@satishgn, as I’m attempting my first stabs at the USB HID Mouse feature I just came across a minor point.
In your declaration of MouseReport
and therefore in the related methods you declared x, y and wheel as uint8_t but should they not be int8_t since they can be positive or negative?
typedef struct
{
uint8_t buttons;
uint8_t x;
uint8_t y;
uint8_t wheel;
} MouseReport;
I know it doesn’t make any difference in functionalty, but just to avoid confusion, why the mouse moves in the wrong direction, when you pass a value greater than 127.
An even more puzzling behaviour I got, when I tried to go ahead with my cloud connected mouse project.

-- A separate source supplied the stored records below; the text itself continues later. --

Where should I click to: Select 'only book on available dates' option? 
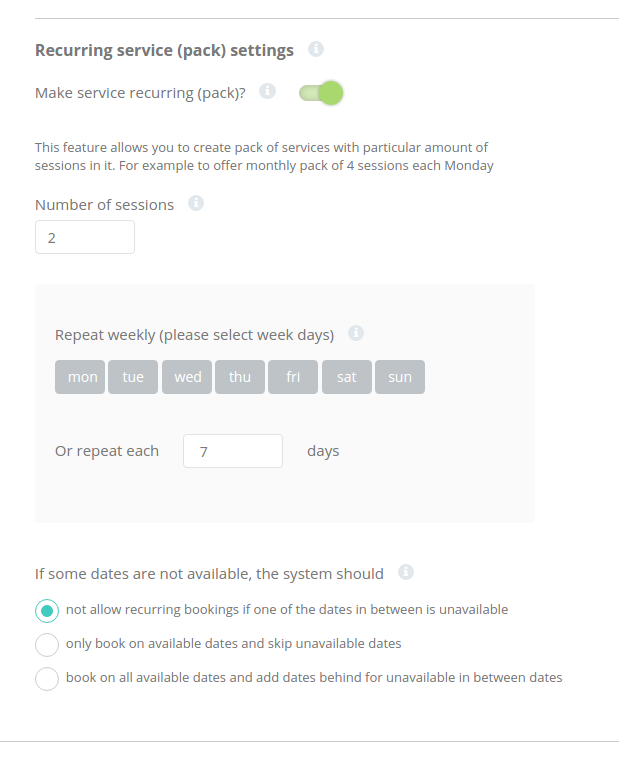pos(47,644)
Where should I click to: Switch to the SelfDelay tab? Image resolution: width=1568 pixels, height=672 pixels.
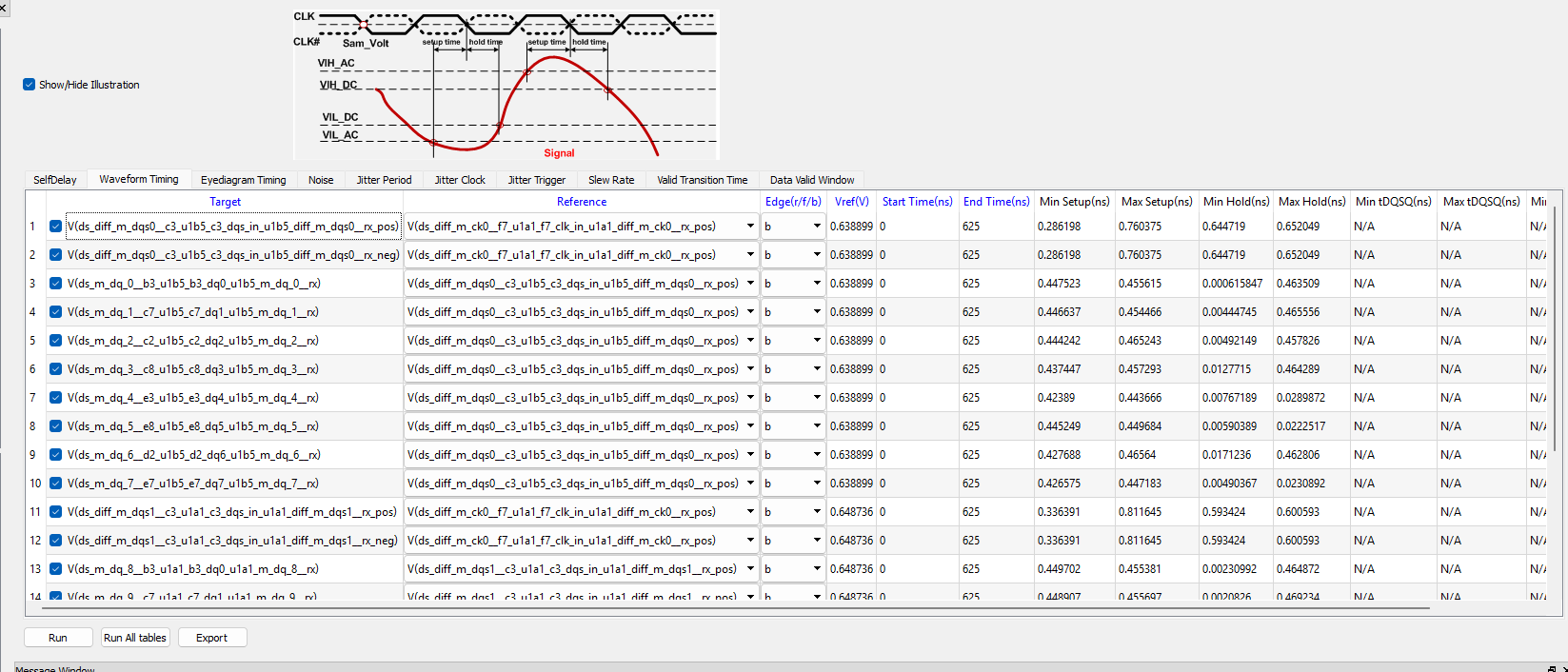(55, 180)
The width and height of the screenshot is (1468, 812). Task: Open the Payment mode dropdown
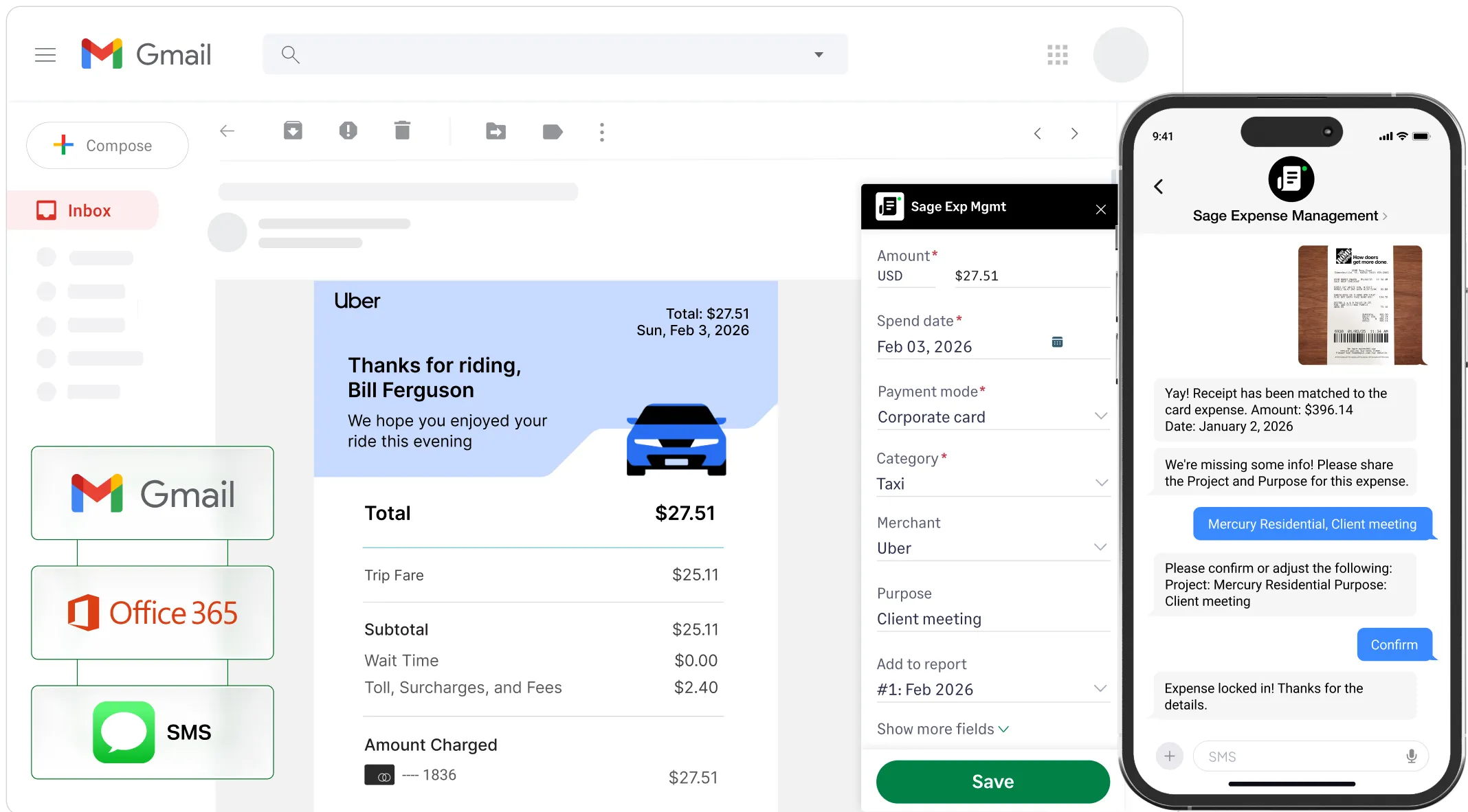pyautogui.click(x=1101, y=416)
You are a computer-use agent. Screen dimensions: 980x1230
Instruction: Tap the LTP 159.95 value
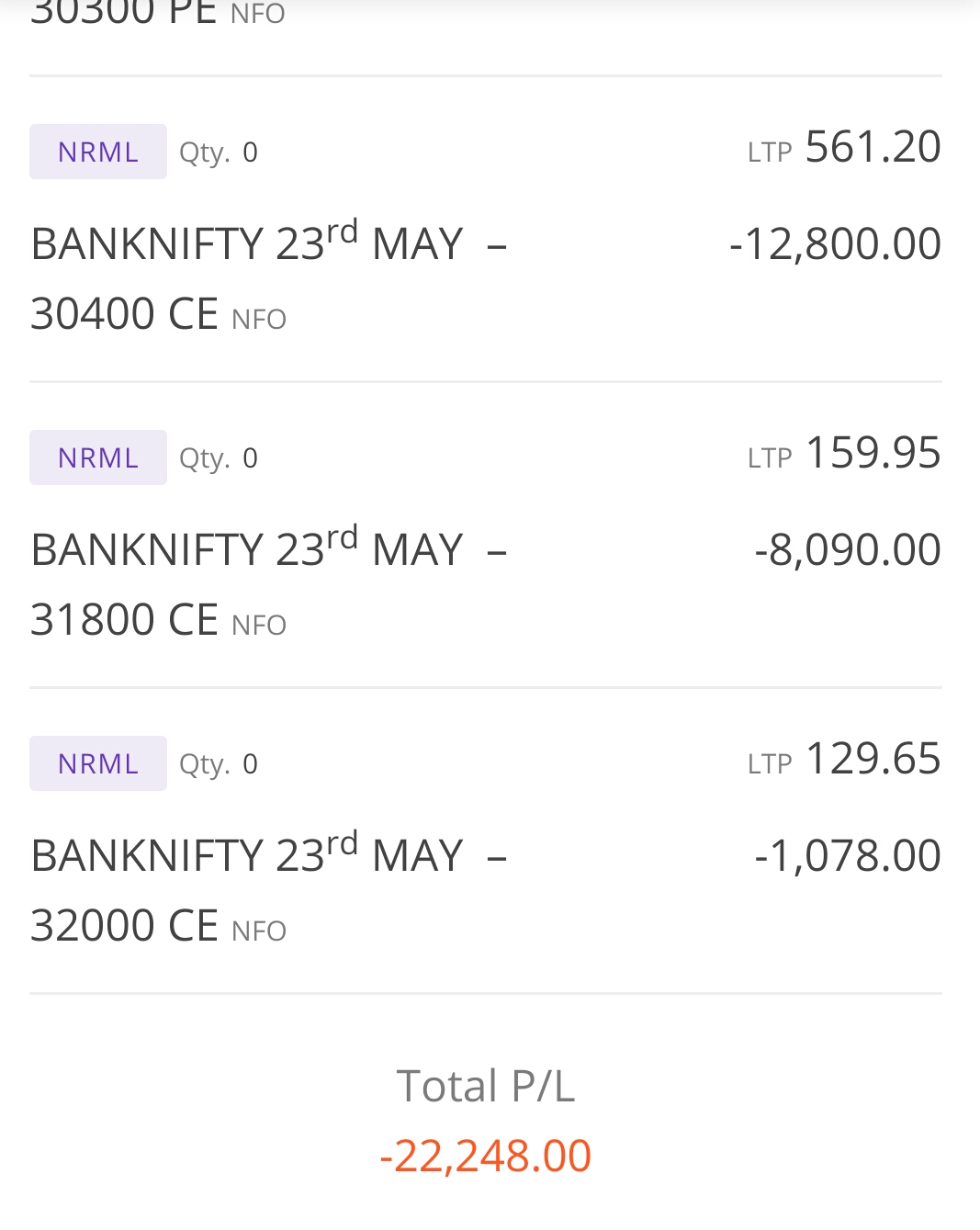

Since it didn’t behave as I expected, I whipped up this little test function and called it via Spark API Helper
int mouseTest(String command)
{
// move to 0/0
Mouse.move(-127,-127,0);
delay(REPEAT_DELAY);
Mouse.move(-127,-127,0);
delay(REPEAT_DELAY);
Mouse.move(-127,-127,0);
delay(REPEAT_DELAY);
Mouse.move(-127,-127,0);
delay(REPEAT_DELAY);
Mouse.move(-127,-127,0);
delay(REPEAT_DELAY);
// move to 545/305
Mouse.move(127,127,0);
delay(REPEAT_DELAY);
Mouse.move(127,127,0);
delay(REPEAT_DELAY);
Mouse.move(127,51,0);
delay(REPEAT_DELAY);
Mouse.move(127,0,0);
delay(REPEAT_DELAY);
Mouse.move(37,0,0);
delay(REPEAT_DELAY);
return 1;
}
For testing I set REPEAT_DELAY to 500ms, where I would normally have no more than 50ms. But when I watch the mouse movement I see that the Mouse.move(-127,-127,0) calls do move the mouse diagonally, but the calls with positive coordinates do not. I get the downward movement first and then the horizontal, but only the ones zero Y coordinates.
I got the problem on a Win 8.1 tablet - I’ve not yet been able to test in on my Win 8.x PCs (could have to do with the left edge system gesture or the Win 8.x HID drivers)
Under Win XP, Win 7 and Linux it works as expected.